Berlusconi non ha proprio confini del tempo né dello spazio, né della storia e della vita e della morte. Sarà stato quel fazzoletto a ripulire la sedia dove il direttore del Fatto era stato seduto, o sarà forse una di quelle invidiuzze nei confronti dell’uomo di successo che ti provocano un nocciolino che non va né su né giù. Fatto sta che ogni occasione è buona. Si tratti di un gelataio giocoliere che sta portandosi a spasso, dalla Sicilia alla Toscana, pubblici ministeri e giornalisti. Oppure l’occasione sia data, come è accaduto ieri, dalla condanna dell’avvocato Giancarlo Pittelli per concorso esterno in associazione mafiosa. Non potendosi citare per nome e cognome colui che non c’è più, ecco che diventa buona il pretesto per chiamare in causa, con il consueto spargimento di mangime avariato, il partito di cui colui che non c’è più fu il fondatore e il leader indiscusso.

Che cosa c’entra Forza Italia con la sentenza del processo “Rinascita Scott”? Assolutamente nulla. Anche sul piano dell’opposizione politica, come bersaglio è proprio sbagliato. Infatti, nonostante le buone previsioni dei sondaggi che danno al partito una costante crescita, persino nei lunedi sera di uno sempre ostile come Enrico Mentana, non si può proprio dire che Forza Italia sia oggi il centro del dibattito politico e neppure dello scontro con la sinistra. Certo, i suoi deputati e senatori si danno molto da fare per le garanzie e lo Stato di diritto. Ma sul piano giudiziario, nell’attesa della cassazione che dovrà decidere sulle eventuali manette al famoso gelataio, i fatti dicono una cosa sola, le tante assoluzioni nei confronti di Silvio Berlusconi, oltre al dato inoppugnabile che lui non c’è più.
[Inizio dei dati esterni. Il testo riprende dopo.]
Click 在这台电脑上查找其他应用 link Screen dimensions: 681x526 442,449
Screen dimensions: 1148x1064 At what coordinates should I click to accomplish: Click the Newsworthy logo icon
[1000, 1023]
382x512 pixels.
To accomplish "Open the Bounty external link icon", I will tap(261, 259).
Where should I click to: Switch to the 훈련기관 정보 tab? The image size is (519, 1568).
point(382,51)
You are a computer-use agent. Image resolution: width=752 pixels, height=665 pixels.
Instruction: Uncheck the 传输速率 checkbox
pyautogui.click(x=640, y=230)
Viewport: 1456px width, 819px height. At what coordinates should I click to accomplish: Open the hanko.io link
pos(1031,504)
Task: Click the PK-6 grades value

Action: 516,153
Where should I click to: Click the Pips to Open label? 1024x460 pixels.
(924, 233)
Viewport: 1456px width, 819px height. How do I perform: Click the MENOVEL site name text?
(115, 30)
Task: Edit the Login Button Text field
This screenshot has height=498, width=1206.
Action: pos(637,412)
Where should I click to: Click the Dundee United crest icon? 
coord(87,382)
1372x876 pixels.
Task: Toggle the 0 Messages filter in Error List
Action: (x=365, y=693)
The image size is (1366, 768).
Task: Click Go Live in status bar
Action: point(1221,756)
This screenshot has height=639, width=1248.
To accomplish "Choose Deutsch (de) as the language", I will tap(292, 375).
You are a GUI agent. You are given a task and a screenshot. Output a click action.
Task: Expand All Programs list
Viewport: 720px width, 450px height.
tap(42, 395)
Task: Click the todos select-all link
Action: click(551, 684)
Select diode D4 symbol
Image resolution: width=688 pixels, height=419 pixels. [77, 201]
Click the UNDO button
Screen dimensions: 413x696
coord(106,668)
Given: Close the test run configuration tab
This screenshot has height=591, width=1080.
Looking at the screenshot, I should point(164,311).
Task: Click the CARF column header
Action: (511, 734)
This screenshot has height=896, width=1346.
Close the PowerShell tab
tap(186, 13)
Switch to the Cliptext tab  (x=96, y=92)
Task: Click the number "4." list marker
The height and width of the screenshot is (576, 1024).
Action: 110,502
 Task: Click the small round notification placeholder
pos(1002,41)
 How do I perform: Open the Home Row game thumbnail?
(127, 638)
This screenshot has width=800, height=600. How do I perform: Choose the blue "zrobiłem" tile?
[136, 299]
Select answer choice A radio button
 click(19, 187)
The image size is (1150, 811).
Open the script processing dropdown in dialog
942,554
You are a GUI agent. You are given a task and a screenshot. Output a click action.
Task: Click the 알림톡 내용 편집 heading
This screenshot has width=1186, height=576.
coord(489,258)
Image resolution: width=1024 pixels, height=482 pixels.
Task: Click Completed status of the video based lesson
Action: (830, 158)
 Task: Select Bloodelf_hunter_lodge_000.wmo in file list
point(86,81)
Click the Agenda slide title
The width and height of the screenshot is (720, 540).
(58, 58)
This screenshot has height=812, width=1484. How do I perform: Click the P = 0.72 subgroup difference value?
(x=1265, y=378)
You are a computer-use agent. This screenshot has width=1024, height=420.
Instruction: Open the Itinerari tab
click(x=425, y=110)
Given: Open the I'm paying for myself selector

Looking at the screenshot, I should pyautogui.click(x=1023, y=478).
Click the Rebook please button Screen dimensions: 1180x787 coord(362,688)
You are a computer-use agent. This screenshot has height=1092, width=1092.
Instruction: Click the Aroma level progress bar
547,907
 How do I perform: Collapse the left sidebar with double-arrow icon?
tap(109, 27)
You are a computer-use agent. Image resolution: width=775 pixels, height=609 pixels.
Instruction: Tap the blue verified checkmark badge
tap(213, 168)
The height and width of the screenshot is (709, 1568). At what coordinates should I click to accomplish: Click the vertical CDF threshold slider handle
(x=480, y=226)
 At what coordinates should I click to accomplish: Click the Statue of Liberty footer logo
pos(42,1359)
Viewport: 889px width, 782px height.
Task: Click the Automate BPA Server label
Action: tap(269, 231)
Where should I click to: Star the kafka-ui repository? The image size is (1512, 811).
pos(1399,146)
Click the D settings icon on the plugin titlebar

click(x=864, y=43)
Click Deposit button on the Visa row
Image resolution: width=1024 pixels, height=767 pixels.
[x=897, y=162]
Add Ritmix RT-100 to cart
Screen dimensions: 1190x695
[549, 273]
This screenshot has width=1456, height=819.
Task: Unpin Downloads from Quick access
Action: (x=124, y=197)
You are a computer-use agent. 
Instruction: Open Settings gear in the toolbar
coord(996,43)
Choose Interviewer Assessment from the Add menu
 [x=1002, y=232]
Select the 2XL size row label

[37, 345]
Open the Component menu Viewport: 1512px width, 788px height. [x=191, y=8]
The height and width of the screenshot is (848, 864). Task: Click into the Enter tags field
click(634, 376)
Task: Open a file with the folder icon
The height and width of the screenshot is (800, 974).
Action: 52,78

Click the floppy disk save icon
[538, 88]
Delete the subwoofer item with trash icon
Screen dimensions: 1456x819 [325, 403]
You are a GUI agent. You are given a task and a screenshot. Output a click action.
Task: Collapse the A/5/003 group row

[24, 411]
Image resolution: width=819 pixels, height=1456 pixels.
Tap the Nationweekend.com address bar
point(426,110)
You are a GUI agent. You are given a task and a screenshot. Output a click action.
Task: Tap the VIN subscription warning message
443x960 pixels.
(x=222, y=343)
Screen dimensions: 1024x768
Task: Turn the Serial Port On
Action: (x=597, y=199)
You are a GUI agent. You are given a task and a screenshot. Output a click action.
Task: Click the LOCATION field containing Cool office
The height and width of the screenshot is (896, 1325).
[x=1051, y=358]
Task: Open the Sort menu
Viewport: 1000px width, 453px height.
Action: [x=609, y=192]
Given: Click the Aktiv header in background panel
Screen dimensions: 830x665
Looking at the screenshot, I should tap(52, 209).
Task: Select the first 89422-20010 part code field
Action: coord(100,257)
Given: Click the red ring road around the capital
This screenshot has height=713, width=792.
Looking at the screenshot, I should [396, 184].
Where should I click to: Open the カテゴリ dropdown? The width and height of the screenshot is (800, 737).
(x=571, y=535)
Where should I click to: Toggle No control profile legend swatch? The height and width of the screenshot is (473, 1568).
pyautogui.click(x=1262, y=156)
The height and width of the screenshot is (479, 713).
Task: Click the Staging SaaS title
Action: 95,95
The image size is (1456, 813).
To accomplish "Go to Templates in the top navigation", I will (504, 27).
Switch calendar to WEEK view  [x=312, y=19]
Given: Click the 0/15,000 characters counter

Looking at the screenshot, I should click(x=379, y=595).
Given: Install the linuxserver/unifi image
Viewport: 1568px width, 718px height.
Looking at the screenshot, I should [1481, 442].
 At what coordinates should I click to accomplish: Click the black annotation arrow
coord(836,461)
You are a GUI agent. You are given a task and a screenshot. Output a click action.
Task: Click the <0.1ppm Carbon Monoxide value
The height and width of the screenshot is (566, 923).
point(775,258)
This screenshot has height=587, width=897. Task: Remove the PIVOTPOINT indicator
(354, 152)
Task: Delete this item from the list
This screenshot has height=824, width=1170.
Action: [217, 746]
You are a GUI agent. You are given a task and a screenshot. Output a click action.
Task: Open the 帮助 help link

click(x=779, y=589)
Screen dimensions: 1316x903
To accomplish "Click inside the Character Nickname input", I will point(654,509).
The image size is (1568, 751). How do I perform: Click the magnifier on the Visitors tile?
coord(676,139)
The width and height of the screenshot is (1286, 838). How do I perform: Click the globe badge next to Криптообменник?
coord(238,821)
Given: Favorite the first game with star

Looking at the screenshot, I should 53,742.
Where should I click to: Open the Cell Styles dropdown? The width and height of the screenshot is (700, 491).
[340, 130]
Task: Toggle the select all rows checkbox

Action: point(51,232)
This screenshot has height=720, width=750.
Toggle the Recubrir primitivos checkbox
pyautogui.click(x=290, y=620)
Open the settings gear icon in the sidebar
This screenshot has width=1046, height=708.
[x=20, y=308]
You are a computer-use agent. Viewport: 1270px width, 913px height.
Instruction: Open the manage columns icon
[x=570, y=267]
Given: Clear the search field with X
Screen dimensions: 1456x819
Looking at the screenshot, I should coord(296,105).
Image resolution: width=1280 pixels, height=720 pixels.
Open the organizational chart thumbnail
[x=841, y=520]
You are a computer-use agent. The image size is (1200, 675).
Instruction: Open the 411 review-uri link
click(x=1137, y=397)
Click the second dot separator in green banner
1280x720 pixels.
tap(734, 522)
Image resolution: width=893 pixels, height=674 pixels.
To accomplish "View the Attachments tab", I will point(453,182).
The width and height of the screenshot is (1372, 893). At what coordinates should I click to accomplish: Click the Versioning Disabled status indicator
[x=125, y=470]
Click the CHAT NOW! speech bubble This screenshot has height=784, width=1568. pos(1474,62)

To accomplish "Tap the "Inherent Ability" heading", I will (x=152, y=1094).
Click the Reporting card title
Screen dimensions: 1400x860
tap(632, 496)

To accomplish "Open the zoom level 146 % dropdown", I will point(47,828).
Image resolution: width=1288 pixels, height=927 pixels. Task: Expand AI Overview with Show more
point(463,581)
E allora che cosa significa quella fotografia di Giancarlo Pittelli con Marcello Dell’Utri e Nicola Cosentino, e quel titolo “En plein di Forza Italia”? Sul piano giudiziario un bel passo falso. Perché occorre ricordare che le persone oggetto del titolo scandalistico, un mezzuccio comunicativo proprio da giornaletto che deve farsi spazio nella concorrenza, sono state le uniche, oltre al senatore Tonino D’Alì, tra i tanti personaggi politici degli ultimi trent’anni di storia, a essere stati condannati per “concorso esterno in associazione mafiosa”, il reato che non c’è. Vogliamo ricordare la storia, da Giulio Andreotti a Corrado Carnevale, fino a Calogero Mannino e Antonio Gava, e Francesco Musotto e Bruno Contrada, fino a Silvio Berlusconi, archiviato cinque volte? E se vogliamo spostare lo sguardo sulla giornata di ieri, come tralasciare il fatto che in un processo con un terzo di assolti, il “buco” che segna il fallimento della Dda di Catanzaro è stato determinato dal crollo del “concorso esterno” nei confronti di una serie di amministratori locali?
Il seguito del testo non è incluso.